There are various reasons you might be interested in recording in real time the audio output of programs or games running on your computer. By default, when you use a recording software, the source of capture is either an integrated microphone or one you have plugged into your input jack. Here I’m going to explain how to activate the Sound Mixer channel on your PC, and offer a few tips for recording audio on computers that have that channel blocked.
Activate disabled devices
Before the panic spreads, you need to do little fiddling. In the latest versions of Windows, all recording devices that do not use the microphone jack are disabled by default, meaning that when you go to choose Sound Mixer as the audio source from any recording software, it doesn’t show up.
To activate it we have to access the Sound configuration menu, whether by typing into the Run bar the filename MMSYS.CPL or by right-clicking on the speaker icon on the desktop shortcut bar and selecting “Recording Devices.”

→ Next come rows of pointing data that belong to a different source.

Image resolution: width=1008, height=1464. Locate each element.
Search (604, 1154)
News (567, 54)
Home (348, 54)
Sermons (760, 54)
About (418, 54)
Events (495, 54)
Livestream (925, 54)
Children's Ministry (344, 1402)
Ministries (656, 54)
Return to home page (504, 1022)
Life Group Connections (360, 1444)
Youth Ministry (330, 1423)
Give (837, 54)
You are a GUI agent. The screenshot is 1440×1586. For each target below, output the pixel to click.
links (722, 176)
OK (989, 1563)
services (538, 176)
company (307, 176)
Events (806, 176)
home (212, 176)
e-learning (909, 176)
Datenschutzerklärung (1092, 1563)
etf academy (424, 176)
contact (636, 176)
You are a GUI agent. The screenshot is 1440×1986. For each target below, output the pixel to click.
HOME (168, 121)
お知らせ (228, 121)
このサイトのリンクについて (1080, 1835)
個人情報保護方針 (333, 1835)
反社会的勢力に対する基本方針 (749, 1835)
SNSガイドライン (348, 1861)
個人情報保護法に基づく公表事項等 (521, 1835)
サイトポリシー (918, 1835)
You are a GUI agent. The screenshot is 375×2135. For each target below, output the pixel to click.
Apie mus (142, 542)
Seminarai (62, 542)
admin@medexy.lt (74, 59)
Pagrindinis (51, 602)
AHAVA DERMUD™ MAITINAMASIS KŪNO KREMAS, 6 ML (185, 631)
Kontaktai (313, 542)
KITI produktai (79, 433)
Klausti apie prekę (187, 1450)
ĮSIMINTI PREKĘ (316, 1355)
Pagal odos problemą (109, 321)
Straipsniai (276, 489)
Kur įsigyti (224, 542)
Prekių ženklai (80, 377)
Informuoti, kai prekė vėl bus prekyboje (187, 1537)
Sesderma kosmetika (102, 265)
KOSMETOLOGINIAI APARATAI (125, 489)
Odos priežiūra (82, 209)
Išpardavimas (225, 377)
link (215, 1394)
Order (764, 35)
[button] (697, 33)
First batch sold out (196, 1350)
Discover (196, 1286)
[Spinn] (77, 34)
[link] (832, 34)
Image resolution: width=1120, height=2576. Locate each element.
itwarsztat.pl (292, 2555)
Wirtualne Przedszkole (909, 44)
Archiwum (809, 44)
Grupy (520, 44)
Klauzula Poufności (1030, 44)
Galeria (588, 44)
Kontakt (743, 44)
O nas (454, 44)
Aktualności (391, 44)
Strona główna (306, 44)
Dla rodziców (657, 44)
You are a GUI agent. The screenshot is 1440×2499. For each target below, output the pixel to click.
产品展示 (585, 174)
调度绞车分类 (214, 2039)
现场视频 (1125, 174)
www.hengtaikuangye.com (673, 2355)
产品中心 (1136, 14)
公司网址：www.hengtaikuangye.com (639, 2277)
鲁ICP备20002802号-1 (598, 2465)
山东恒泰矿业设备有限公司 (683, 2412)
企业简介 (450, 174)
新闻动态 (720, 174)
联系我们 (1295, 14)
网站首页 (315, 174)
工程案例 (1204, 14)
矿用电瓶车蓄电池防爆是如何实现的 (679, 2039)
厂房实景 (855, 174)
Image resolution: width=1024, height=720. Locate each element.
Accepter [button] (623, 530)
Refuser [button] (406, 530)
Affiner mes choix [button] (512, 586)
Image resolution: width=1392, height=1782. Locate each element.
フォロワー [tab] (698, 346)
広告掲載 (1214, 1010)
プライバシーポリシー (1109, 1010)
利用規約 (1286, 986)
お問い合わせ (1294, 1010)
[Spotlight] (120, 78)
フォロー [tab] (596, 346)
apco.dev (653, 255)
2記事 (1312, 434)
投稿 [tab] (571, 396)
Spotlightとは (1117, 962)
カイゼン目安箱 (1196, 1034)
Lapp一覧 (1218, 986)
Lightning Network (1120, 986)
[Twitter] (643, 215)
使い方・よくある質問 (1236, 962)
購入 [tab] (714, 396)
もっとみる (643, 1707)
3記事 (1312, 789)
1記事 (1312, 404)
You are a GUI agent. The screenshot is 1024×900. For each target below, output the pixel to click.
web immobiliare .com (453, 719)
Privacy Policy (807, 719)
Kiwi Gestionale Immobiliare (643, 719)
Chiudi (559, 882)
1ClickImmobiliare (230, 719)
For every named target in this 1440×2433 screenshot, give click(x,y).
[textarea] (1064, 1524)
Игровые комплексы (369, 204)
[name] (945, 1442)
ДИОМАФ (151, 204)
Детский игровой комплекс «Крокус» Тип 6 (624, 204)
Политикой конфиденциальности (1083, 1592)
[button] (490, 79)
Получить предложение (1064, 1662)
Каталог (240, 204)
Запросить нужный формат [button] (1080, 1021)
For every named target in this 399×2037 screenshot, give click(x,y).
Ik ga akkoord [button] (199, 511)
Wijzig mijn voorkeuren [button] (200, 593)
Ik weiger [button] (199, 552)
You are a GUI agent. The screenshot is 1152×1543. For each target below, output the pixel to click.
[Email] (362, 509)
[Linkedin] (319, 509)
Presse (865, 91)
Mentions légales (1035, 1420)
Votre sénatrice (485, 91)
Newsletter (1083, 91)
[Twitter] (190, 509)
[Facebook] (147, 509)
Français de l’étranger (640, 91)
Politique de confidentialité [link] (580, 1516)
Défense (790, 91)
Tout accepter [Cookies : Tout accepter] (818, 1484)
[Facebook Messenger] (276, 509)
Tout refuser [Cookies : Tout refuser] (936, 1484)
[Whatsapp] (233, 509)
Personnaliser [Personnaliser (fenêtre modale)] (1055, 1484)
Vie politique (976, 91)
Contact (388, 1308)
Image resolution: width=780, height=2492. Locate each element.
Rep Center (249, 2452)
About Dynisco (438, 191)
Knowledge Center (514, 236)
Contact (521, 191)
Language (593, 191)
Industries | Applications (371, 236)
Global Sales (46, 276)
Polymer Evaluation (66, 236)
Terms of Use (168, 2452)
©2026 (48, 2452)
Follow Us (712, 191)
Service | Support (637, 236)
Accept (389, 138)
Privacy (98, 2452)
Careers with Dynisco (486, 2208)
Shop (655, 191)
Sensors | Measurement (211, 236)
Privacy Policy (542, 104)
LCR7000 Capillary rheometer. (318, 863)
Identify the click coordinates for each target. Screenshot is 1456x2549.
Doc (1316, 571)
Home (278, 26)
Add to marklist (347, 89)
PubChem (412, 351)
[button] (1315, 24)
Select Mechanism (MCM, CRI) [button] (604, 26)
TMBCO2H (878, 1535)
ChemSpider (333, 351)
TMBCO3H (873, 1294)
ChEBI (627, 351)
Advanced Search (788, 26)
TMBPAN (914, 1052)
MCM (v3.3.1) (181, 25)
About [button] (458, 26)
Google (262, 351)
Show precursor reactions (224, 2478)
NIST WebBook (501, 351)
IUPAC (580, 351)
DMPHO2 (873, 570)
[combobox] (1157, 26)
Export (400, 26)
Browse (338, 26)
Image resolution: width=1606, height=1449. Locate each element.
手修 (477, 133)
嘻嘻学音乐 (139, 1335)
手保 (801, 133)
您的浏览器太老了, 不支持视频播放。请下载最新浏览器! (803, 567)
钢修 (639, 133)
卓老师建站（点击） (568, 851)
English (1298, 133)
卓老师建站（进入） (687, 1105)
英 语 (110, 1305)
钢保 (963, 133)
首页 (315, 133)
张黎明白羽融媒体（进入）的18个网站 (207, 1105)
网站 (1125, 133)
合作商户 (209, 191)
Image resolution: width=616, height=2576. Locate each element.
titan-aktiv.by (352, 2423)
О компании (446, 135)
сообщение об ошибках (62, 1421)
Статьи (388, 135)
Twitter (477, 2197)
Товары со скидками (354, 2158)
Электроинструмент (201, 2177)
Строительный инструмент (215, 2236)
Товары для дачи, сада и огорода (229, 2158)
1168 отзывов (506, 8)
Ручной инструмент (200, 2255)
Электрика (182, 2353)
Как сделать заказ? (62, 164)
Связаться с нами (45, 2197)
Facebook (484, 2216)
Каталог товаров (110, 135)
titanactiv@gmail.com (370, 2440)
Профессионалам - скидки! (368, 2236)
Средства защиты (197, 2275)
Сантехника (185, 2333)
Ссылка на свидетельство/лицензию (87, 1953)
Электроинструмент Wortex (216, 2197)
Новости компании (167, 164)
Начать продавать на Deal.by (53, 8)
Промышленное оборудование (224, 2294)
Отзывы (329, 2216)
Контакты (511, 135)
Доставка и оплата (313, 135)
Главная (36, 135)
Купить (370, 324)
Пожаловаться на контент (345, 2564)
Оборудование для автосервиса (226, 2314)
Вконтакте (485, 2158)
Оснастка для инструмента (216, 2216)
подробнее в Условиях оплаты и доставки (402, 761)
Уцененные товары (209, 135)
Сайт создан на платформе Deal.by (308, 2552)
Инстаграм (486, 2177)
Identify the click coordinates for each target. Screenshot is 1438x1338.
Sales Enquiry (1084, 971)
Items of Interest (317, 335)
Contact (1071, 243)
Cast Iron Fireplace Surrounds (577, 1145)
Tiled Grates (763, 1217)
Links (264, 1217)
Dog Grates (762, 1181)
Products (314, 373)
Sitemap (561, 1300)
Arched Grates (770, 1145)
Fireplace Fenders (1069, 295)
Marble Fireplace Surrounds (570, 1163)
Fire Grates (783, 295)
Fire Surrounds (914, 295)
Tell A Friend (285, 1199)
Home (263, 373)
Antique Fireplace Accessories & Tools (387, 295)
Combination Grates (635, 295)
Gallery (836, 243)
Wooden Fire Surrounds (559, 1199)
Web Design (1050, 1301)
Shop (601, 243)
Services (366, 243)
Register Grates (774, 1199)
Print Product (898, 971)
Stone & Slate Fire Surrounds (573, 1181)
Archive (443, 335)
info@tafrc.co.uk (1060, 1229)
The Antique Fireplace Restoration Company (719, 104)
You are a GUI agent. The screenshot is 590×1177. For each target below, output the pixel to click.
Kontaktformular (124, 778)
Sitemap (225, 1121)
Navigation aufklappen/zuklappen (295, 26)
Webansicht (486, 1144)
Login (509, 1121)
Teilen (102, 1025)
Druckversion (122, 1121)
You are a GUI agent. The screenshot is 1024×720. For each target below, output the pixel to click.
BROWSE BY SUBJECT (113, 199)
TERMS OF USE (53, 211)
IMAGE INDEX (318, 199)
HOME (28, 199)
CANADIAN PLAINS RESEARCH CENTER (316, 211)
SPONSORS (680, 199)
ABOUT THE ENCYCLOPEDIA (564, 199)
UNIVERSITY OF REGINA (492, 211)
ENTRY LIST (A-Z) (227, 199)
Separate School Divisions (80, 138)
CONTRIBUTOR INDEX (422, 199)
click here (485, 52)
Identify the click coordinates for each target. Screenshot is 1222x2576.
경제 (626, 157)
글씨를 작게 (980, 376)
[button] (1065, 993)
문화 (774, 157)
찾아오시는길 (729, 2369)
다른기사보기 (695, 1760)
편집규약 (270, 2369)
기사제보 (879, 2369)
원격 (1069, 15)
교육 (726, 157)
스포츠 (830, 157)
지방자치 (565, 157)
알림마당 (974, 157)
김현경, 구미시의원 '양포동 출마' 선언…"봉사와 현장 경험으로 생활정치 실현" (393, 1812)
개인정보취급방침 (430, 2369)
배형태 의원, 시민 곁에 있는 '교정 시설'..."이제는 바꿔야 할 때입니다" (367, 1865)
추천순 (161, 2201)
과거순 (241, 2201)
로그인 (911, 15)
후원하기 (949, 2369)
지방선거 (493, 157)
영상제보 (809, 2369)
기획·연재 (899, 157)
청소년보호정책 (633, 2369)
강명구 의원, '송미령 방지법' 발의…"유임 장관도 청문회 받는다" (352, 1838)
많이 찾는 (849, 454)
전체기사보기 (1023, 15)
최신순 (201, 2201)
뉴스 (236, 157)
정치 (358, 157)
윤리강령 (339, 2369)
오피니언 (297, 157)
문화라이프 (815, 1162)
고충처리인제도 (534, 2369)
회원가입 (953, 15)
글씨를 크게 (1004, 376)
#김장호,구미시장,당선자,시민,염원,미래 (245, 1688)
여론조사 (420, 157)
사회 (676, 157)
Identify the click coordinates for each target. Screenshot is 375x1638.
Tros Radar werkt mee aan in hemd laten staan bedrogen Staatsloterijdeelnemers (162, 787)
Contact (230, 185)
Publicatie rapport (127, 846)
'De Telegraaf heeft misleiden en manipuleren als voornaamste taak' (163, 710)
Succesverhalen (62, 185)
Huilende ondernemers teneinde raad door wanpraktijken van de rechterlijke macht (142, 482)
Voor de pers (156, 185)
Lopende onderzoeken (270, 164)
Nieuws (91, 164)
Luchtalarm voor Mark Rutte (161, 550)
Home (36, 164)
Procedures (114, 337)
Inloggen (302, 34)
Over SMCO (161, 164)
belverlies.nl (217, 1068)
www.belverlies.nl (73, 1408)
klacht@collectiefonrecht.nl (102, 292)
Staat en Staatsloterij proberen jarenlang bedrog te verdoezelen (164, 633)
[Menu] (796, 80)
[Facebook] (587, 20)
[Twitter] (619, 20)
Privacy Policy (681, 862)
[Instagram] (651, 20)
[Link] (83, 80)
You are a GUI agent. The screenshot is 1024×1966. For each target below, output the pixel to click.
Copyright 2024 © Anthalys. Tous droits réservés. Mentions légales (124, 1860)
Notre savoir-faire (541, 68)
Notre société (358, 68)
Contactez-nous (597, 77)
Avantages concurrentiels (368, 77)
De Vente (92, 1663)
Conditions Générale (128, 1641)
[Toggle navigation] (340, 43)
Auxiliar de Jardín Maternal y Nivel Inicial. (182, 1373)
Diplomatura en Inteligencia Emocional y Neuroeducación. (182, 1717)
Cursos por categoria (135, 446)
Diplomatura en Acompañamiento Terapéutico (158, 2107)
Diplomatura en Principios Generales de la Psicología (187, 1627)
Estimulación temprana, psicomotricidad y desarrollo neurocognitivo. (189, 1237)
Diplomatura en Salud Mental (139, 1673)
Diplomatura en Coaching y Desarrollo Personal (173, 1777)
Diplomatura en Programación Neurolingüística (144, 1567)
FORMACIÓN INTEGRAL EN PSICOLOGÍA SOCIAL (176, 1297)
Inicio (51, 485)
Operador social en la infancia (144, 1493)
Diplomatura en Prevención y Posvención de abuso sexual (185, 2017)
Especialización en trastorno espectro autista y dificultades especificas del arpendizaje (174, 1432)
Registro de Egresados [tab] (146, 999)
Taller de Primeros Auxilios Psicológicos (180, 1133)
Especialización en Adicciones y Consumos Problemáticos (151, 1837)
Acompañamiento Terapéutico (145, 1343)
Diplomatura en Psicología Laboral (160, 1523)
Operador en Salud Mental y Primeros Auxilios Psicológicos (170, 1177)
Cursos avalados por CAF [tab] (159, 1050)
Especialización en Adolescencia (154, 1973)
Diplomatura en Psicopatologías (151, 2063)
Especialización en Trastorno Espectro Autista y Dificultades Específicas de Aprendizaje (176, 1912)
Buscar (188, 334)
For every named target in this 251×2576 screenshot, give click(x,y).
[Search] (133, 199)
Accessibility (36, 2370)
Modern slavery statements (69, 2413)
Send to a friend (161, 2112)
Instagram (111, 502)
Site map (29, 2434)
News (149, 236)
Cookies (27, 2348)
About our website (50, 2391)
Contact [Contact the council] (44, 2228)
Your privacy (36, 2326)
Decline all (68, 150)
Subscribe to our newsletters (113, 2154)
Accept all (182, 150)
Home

Then, right-clicking inside the box that lists your audio sources (where you might only find your microphone), you have to tick the options to “Show disabled devices” and “Show disconnected devices.” This should make more sources appear such as your CD/DVD drive to record audio when you insert a music disc or input jack, which is what comes out of your speakers. To assign a default audio source, double-click on the desired source.
The input jack doesn’t appear—what should I do?
In Windows 7 and 8, which come installed on certain machines (principally on particular brands of laptops, such as Sony VAIO), there is a huge problem: a totally nonsensical protection system prevents you from recording the sound the comes directly from your speakers, presumably to stymie those who would “illegally” copy music from CDs to other formats. But seriously—what happens to other users who need this functionality for the manifold other use cases out there?
Before taking drastic measures, it might be a good idea to try to completely erase the sound drivers that control your audio system (whether a card or integrated into the motherboard) using the device manager and reinstall the drivers from the official webpages of the manufacturers themselves rather that the ones installed by your operating system.
A virtual audio input jack
If this doesn’t work, there’s an app that can likely sort this mess out for you. Virtual Audio Cable is a set of drivers that lets you create virtual audio inputs and outputs; you can assign to it whichever sound source you want. That is, you can create a sound source that plays the sound from whichever input you want, leap-frogging the aforementioned protection system.
Once you’ve installed it, by accessing the Audio Repeater included in the app, you can select the input device that you want for the virtual input and output channels, which you can view by accessing the Sound menu as I explained earlier. Now, in both the sound player and recording devices fields you’ll see new sources called “Virtual Audio Cable”.
In addition, from the “Virtual Audio Cable Control Panel” you can configure all the values related to audio quality, delay, compression, or the comb filter within an audio spectrum analyzer. It’s not necessary to mess with any of this in order for the app to work, although the most experienced audio editors will be supremely grateful for all these options.
Download Virtual Audio Cable on Uptodown
Simulate audio input with a splitter
If the aforementioned program seems too annoying (though trust me, it’s not!), there is always a slightly less orthodox but equally functional alternative. This consists of connecting the actual speaker output jack to the microphone jack on your computer using a male-to-male jack cable, meaning that when you select the microphone input as your recording device, what your computer will actually capture is obviously what’s sounding from your speakers. The problem is that you can’t actually hear the sound coming from your computer, so you can’t control your recordings. There is another spartan solution to this problem.
A jack signal splitter is a small device you can find in any electronics store or superstore at a very low price. You connect it to your speaker jack between the male-to-male cable and the connector itself, and then into the other connector you can plug in either speakers or headphones.
The only inconvenience with this system is that the audio quality might be weaker or become a bit noisy if you use a cable that is too long, or if you use several low-quality cables. Nevertheless, this can still get you out of a pinch if all the other methods described above have proved fruitless.